Contudo, apesar dessas diferenças, um falante do norte do Brasil, por exemplo,

consegue entender com relativa facilidade o que diz um falante do sul.

Dentre todas as variações que podem ocorrer em qualquer língua, a mais

perceptível é aquela que acontece no nível fonológico. Isso pode ser aferido por meio de

comentários de falantes, que identificam com facilidade, mesmo sendo iletrados, as

diferenças de pronúncia, ou sotaque. Quanto essa diferença dialetal, Coutinho (1976), já

observava que:

É palpável (...) a diferença entre a fala cantada do nortista e a fala descansada

do sulista. No léxico são grandes as diferenças que se notam entre os diversos

Estados do Brasil; basta comparar um livro de Alfredo; Rangel, por exemplo,

com um de Monteiro Lobato. (Coutinho, 1976, p. 328)
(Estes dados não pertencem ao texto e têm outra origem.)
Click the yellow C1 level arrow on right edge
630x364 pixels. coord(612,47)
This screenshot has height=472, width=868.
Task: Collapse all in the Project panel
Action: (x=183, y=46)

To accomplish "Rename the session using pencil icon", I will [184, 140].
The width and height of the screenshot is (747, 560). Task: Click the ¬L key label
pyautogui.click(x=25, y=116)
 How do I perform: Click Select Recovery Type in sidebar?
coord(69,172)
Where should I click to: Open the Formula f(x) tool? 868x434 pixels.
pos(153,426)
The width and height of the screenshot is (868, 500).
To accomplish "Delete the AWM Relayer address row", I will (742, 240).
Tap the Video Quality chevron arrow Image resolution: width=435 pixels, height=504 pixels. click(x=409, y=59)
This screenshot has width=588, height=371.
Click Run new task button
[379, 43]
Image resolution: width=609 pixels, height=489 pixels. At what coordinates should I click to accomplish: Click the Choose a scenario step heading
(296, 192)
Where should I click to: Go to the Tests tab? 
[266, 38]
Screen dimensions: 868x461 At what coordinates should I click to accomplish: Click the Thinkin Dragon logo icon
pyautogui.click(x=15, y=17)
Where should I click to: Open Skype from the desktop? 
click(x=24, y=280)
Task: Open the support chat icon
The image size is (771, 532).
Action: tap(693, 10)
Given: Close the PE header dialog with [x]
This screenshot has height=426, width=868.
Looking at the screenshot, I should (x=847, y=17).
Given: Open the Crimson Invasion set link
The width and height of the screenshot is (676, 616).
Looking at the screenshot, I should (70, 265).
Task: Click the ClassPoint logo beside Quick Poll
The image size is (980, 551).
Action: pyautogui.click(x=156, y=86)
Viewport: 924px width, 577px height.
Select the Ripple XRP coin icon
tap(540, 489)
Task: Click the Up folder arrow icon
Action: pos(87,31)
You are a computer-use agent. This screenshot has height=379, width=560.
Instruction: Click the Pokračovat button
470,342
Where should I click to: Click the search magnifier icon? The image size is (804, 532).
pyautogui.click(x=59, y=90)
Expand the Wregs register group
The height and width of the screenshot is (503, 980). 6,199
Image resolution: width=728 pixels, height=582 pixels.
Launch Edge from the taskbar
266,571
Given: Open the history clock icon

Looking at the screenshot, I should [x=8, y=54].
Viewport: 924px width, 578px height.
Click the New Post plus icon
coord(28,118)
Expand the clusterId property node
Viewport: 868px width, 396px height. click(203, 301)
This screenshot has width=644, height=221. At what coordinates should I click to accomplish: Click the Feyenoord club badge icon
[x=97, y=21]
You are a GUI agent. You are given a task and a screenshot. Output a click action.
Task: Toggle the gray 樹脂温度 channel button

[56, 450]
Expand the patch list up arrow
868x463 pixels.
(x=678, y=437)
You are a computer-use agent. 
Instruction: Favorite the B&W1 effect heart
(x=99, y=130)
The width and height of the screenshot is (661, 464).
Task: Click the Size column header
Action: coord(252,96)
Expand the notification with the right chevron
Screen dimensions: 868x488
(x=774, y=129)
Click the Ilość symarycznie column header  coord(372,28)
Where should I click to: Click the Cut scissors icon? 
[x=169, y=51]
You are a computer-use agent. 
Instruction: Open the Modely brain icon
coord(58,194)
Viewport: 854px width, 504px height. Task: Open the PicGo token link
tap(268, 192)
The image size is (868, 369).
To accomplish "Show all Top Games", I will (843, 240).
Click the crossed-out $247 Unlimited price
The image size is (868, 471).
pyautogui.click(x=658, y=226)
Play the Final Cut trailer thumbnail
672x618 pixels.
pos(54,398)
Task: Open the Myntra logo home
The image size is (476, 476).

Nesse sentido, os estudos dialetológicos e sociolinguísticos são primordiais para

a caracterização e delimitação dos dialetos brasileiros. Esses estudos, além de

enriquecer o cenário linguístico do Brasil, devem também, de alguma forma, contribuir

para os estudos no setor educacional.

Antenor Nascentes (1922), muito citado nas pesquisas dialetais, admitia a

existência de quatro subdialetos no Brasil: o nortista, o fluminense, o sertanejo e o

sulista. Porém, após percorrer todo o país, observa que o Brasil apresenta dois grandes

grupos de dialetos: o do Norte e o do Sul. O grupo do Norte compreende dois subfalares

– o amazônico e o nordestino. O grupo do Sul abrange quatro subfalares – o baiano; o

fluminense; o mineiro e o sulista.

O estado do Espírito Santo está situado por Nascentes, no subfalar fluminense.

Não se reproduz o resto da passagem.